There are few pieces of information worth knowing that are unavailable to cricket coaches in 2020. Bat speeds can be measured to assist in shot selection. GPS tracking can help influence when to give a bowler a rest. Teams of analysts scrutinise individual frames to make informed options on opposition players.
In an age of endless reams of numbers and where the term ‘money-ball’ has long become an overused cliche, it seems inexplicable that Mark Boucher did not know of the rule that has cost him his main strike-bowler.
“I wasn’t aware of the demerit points, that whole system and how it quite works,” the Proteas coach told reporters after day two of the third Test at Port Elizabeth on Friday. South Africa were already staring at dire situation against England on 60 for 2, 439 runs behind. But that was not what the news hounds were here to talk about.

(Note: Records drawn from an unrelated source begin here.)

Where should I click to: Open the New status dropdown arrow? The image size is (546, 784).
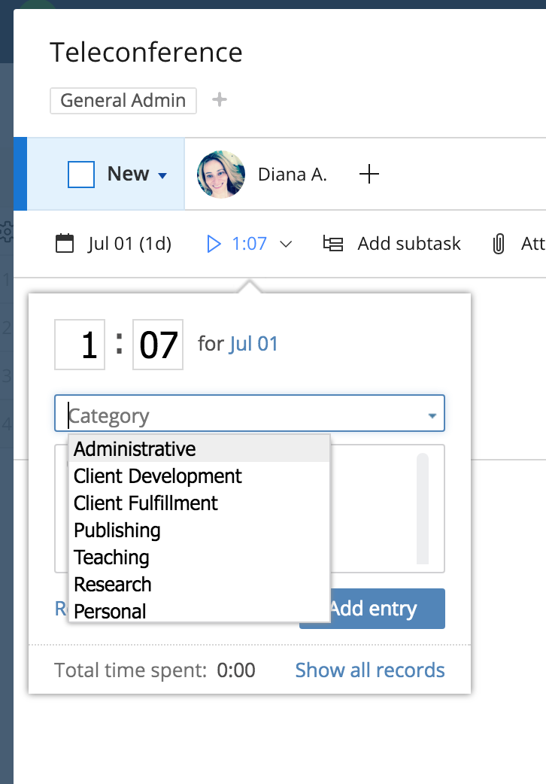coord(162,176)
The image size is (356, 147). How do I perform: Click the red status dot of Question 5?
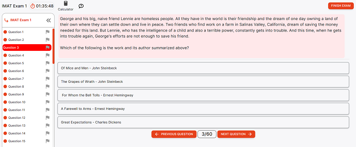(5, 63)
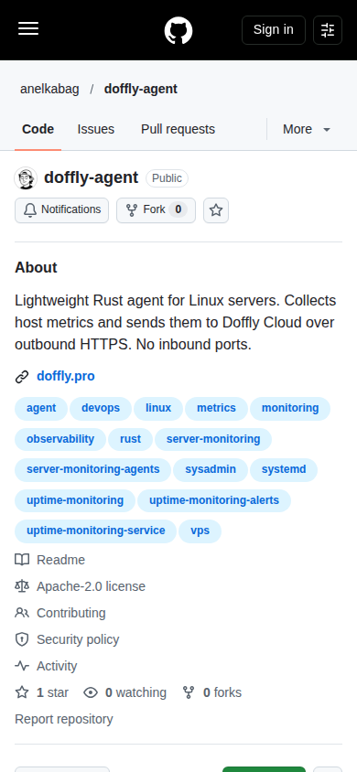Switch to the Issues tab
The height and width of the screenshot is (772, 357).
pyautogui.click(x=95, y=130)
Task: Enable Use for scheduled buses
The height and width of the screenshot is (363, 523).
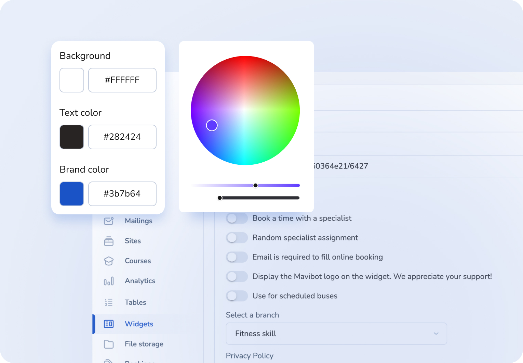Action: point(237,296)
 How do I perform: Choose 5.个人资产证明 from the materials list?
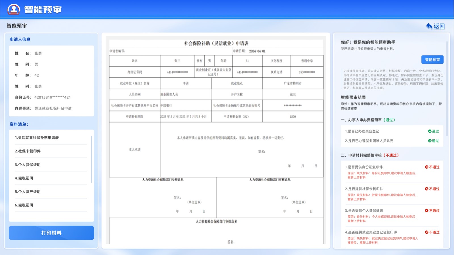(28, 192)
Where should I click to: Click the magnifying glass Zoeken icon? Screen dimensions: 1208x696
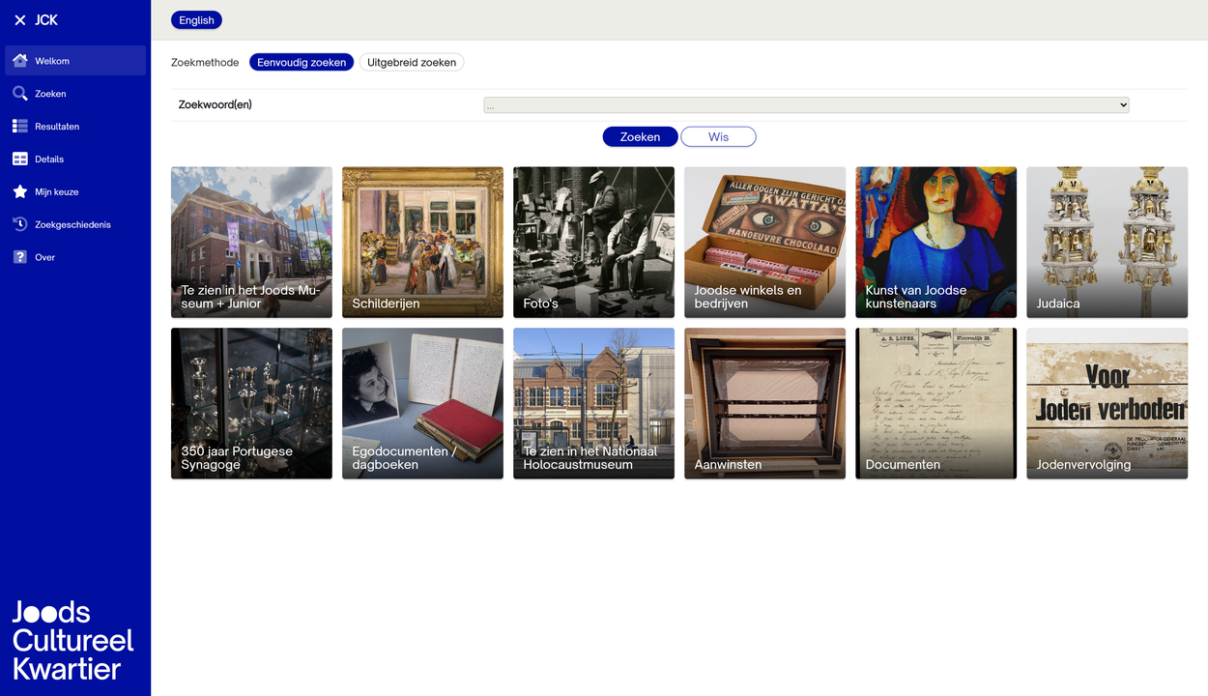coord(20,94)
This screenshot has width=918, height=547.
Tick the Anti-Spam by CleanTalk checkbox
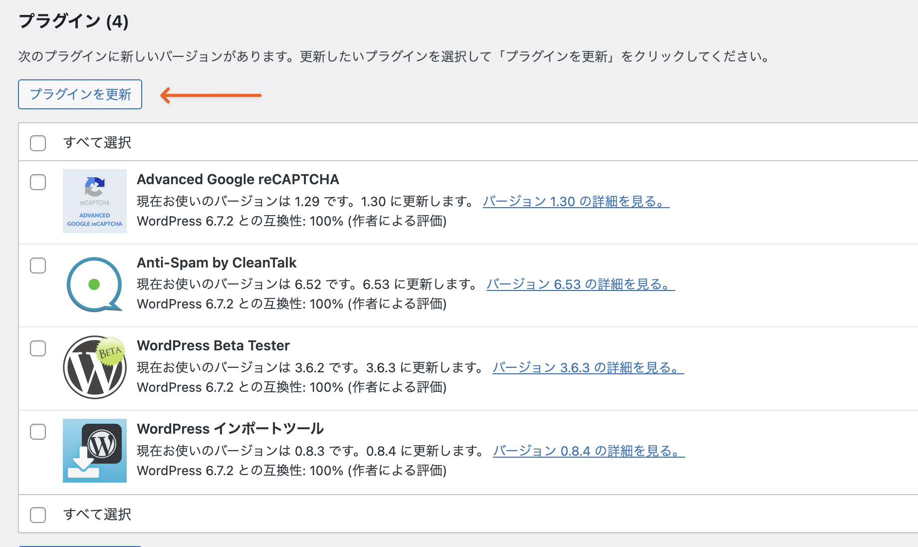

The day’s action had been coloured by the news that Kagiso Rabada had been charged with a level one conviction for “using language, actions or gestures which disparage or which could provoke an aggressive reaction from a batter upon his or her dismissal during an international match”.

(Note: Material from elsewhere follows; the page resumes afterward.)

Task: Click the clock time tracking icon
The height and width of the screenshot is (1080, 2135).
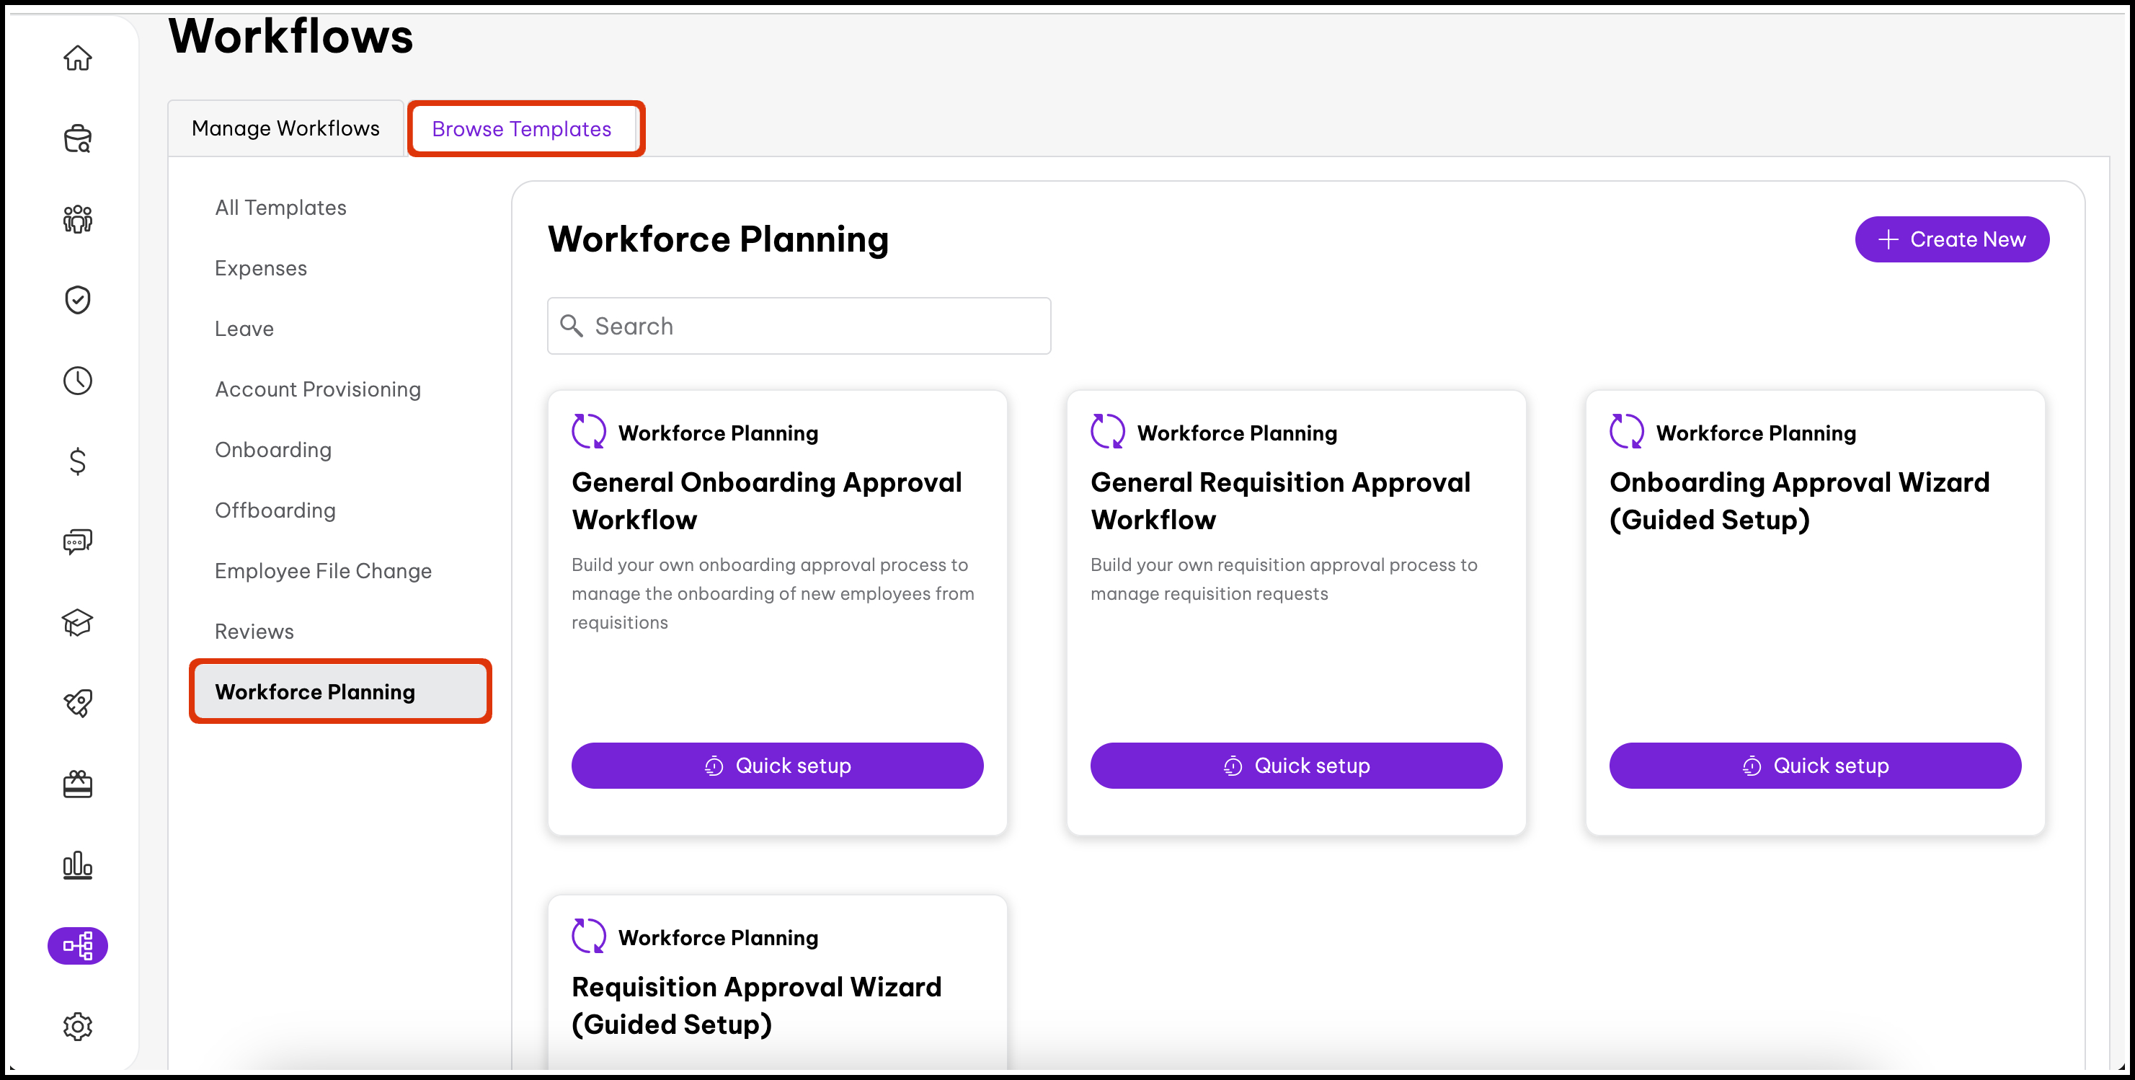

That may sound vague but in the eyes of match referee Andy Pycroft, it accurately described Rabada’s celebration after knocking Joe Root’s off stump out the ground on day one. Upon beating the England captain for pace, Rabada charged towards his vanquished adversary, crouched low within touching distance and let out an earth quaking roar.
As many have rightly pointed out, the crime does not fit the punishment. Defenders such as Brett Lee and Michael Vaughan have argued that the ICC’s decision has not only diluted the series decider by robbing it of one of its main attractions, but could set a dangerous precedent which sees all the emotion drained from the game entirely.
A counter argument has just as much merit. This was Rabada’s fourth offence in four years. The law is clear no matter your position and defenders of this argument, including Kevin Pietersen and Michael Holding, rightly point out that the bowler should have known better.
That he didn’t is inexcusable. The Proteas management have access to the sort of space age technology that measures the movement of their players to the centimetre. Why then was the fact that Rabada was one dirty look away from suspension news to the head coach of the team?
“In our day we didn’t have to deal with this stuff because we could say pretty much what we wanted and get away with it,” Boucher said, like a member of the boomer generation who just can’t wrap his head around the snowflake ideals of millennials. “So it’s a learning curve for me with these new rules and regulations that have come in.”
Since taking the job Boucher has been commended for his straight talking honesty. He has not shied away from his team’s shortcomings and has been frank about the need to rebuild after a shambolic 2019.
After Friday’s press conference, Boucher was again praised for his honesty. It takes a man comfortable in his skin and at ease with his accomplishments to admit to ignorance.
But as praiseworthy as it might be, it should not be acceptable and cannot happen again. This is akin to an owner of a courier company not knowing what the speeding limit is and then shrugging his shoulders when one of his drivers had exceeded it.
The fact that Boucher did not know about the demerit point system or that Rabada was on the brink of suspension means he had never had a conversation with his bowler about it. Had such a conversation taken place, perhaps the bowler would have been more mindful and celebrated differently. If captain Faf du Plessis had been aware perhaps he could have intervened.
It’s hard to blame Boucher entirely. He is overseeing one of the most difficult rebuilding phases in South African cricket history. The batting unit is short of confidence, his captain has cast a dejected figure for much of the past year, the board that pays his salary is still reeling from self-inflicted catastrophes and he must untangle the Gordian knot that is racial transformation in the sport.
With his plate already full, why then was someone, anyone else in the management structure not aware of Rabada precarious predicament? If they were, why did they not raise it with Boucher? If they did, why was the message allowed to pass through one of Boucher’s ears and out the next?
These are the questions that need answering within the camp. Shutting the door after the horse has bolted will not bring it back, but making sure the lock is repaired and the hinges are well oiled might prevent it from bolting again.
Former England captain Nasser Hussein likened Rabada to a thoroughbred. Boucher has argued that his spearhead needs to be thrumming at a high intensity to bowl at his best. This has been allowed to run too far.
Rabada is not simply a brute who slings it down at an eye water speed. He is fast, there’s no denying that, but he is at his best when he has a fuller length, when he gets batters coming forward and missing straight ones or prodding at one that seams.
He is now forced to watch as his colleagues will enjoy the Wanderers pitch. Every bouncer that thwacks into Qunton de Kock’s gloves, every outside edge found, ever blood thirsty scream from the Bull Ring faithful will hurt Rabada. He’ll know that he has made a mistake.
He is not the only one. Someone in the management structure — it could have been anyone so they’re all culpable — should have realised they were sitting on a ticking bomb. Now that is has blown up, they might have already lost the chance of claiming the series.